Elmなのにランタイムエラーでアプリがフリーズ
時々なんだけれども、Elmアプリケーションが完全にフリーズして、エラーが出ることがあって悩まされていた。
画面を操作しても一切動かない。
リロードしたら直る。
発生したりしなかったりする。
ブラウザのログには次のエラーが発生している。
Uncaught TypeError: Cannot read properties of undefined (reading 'childNodes')
発生当時は本当に謎だった。
一応環境情報として:
- Elm 0.19.1
- elm-spa 6.x
現象が発生する時、しない時
発生したりしなかったりするが、どういう時に発生するのか?
これを見極めるのは少し苦労した。
発生する時には、必ず <body>
直下に<iframe>
のノードがあった。
そうでない時には発生しなかった。
<body>
配下の2番目や、最後に<iframe>
がある時は問題なかった。
この<iframe>
はGoogle Tag Manager (GTM) により、後から挿入されているものだった。
私が担当する当該プロダクトでは、GTMにより様々なタグを設定して、動的にタグが挿入されるようにしている(例えばGoogle Analytics のタグとかね)。
稀に、GTMが <body>
直下に<iframe>
を挿入している。毎回ではない。
どの Google Tag がこの問題を起こしやすいのかも調査してみて、Google Adwards が発生させやすいということもわかった。
最初はその Google Tag を無効化してみた。
問題の発生はかなり収まったが、それでも少しはあった。こういった挙動をするものは色々あるんだろう。
根本的な対策が必要だ。
なぜこの問題が発生するか
Elmを使うと基本的に <body>
直下にElmアプリケーション用のノードが作成される。
<body>
直下にElm用のノードがあるものとして、Elmアプリケーションを動作させるための処理が動くようになっている。
GTMやブラウザ拡張機能のJavaScriptによって、<body>
直下に別のノードが後から挿入されることがある。
そうすると、「<body>
直下のノードは Elm Runtime が管轄してるノードだ」という前提が崩れ、Elmアプリケーションを動作させるための処理でエラーが発生する。

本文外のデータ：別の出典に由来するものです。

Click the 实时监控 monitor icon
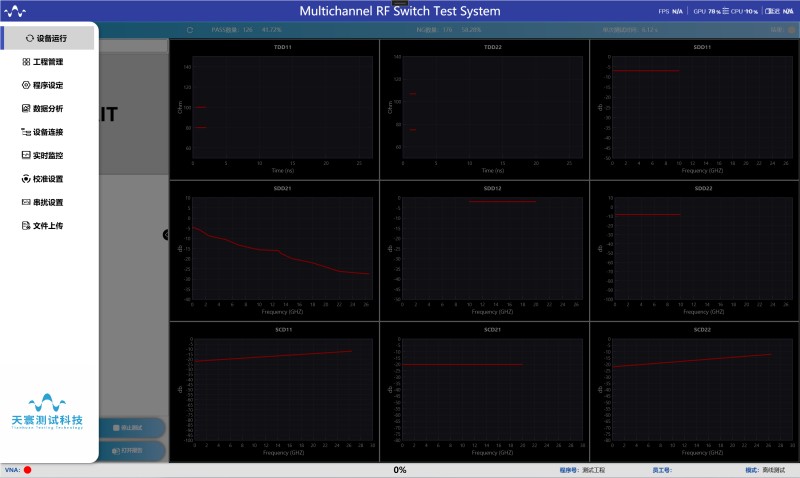 26,155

画面の更新処理もされなくなるので、操作しても画面全く動かないという最悪なユーザー体験になる。
Elm アプリケーションでも発生しないものもある
先に
Elmアプリケーションでは基本的に
<body>
直下にElmアプリケーション用のノードを作成される。
といったのは、実用ケースではほとんどそうだが例外もあるからだ。
Browser.sandbox
, element
を使っている場合は、HTML中のElmアプリケーション用のノードを、初期化時のnode
オプションで指定できるので、この問題は起こらない。
Browser.document
, または application
を使う場合は node
の指定ができず、<body>
直下のノードをElmアプリケーションにするし、そうなっている前提で動作するので本記事で扱っている問題が起こる。
解決するには
解決するには、Elmのノードが<body>
直下にある状態を維持できればよい。
そのために、<body>
直下に別のノードが挿入されていないかを少しの時間監視して、そうなっていたらElmのノードを<body>
直下に移動させる。
具体的には以下のようにして解決できる。
- Elmアプリケーションのノードに識別用の属性がつける(
id="elm-node"
など) - 次のJavaScriptで、ノードを追加するような変更がないか監視し、必要に応じてElmのノードが一番上に来るようにする
const observer = new MutationObserver((mutations) => {
mutations.forEach((mutation) => {
// ノードの追加がされたかをチェック
if (mutation.type === "childList" && mutation.addedNodes.length > 0) {
mutation.addedNodes.forEach(() => {
// body直下がElmのノード以外のものになっていないかをチェック
if (
!!document.body.firstElementChild &&
document.body.firstElementChild.id !== "elm-node"
) {
const elmNode = document.getElementById("elm-node")
if (!!elmNode) {
// Elmのノードをbody直下へ移動させる
document.body.insertBefore(elmNode, document.body.firstElementChild)
}
}
})
}
})
})
//監視の開始
observer.observe(document.body, { childList: true })
// 一定時間後に監視を停止
setTimeout(() => {
observer.disconnect()
}, 3000)
おわりに
プロダクション運用でGTMを導入することはよくあることだし、本記事で扱った問題にはそれなりに遭遇するのではないだろうか。
同じように困った誰かの助けになれれば幸いだ。
それから、Elm自体に自分の管轄するノードを厳密に把握しておいてほしいとも思う。